Quote Selection Rules for AI Analysis
When prompting AI to extract quotes from qualitative research data (interview transcripts, survey responses), define explicit quote rules before the extraction request. Without this, AI generates statistically plausible text that sounds like what the participant said — not necessarily what they actually said.
The Technique
Add a QUOTE SELECTION RULES block to any analysis prompt before requesting themes or evidence:
QUOTE SELECTION RULES
• Start where the thought begins, and continue until fully expressed
• Include reasoning, not just conclusions
• Keep hedges and qualifiers — they signal uncertainty
• Include emotional language when present
• Cite with participant ID and approximate timestamp [P02 ~14:30]
• Do not combine statements from different parts of the interview
• If a quote would exceed 3 sentences, break into separate quotes
Why It Works
LLMs don’t retrieve quotes — they generate text that is statistically plausible given the context. “Verbatim” means nothing without a definition. The model predicts what a quote should look like, filling in gaps with training data about how people typically express similar sentiments. Quote rules remove this ambiguity by specifying exactly where to start, where to stop, what to include, and what not to combine.
Prompts that trigger synthesis: “Give me a punchy representative quote (max 12 words)” or “summarize in the customer’s voice.” These are instructions to synthesize, not retrieve.
When to Apply
- Extracting themes from interview transcripts
- Coding survey open-response fields
- Building evidence sections for research readouts
- Any context where specific participant language will be used as evidence
Also applies equally to Measure phase work: customer feedback collection, NPS/CSAT analysis, support theme identification.
Related
- Quote Verification Pass — the follow-up check that confirms extracted quotes are real
- Decision-Anchored Analysis Context — sets up the full analysis frame before extraction
- LLMs Generate, Not Retrieve — the root cause mental model
Sources
Caitlin Sullivan — “How to Do AI Analysis You Can Actually Trust” (Lenny’s Newsletter, 2026-02-18)

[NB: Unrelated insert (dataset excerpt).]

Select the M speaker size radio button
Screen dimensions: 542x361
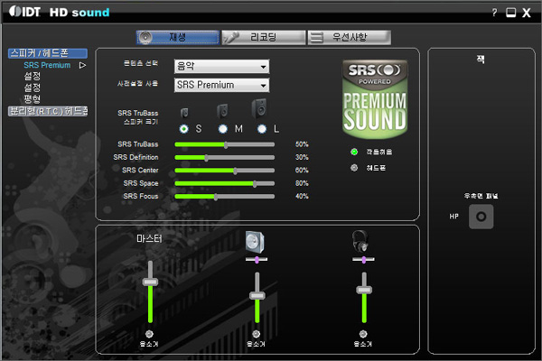tap(222, 129)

“LLMs don’t retrieve quotes like a search engine; they generate text that’s statistically likely given the context. Generation and retrieval are fundamentally different.” “Even participant IDs and timestamps can be faked. A citation like ‘[P03, 14:30]’ looks authoritative but means nothing if the quote is invented.”
Unique contribution: Framing of the generation vs. retrieval root cause; concrete quote rules prompt template tested across 2,000+ hours of analysis work.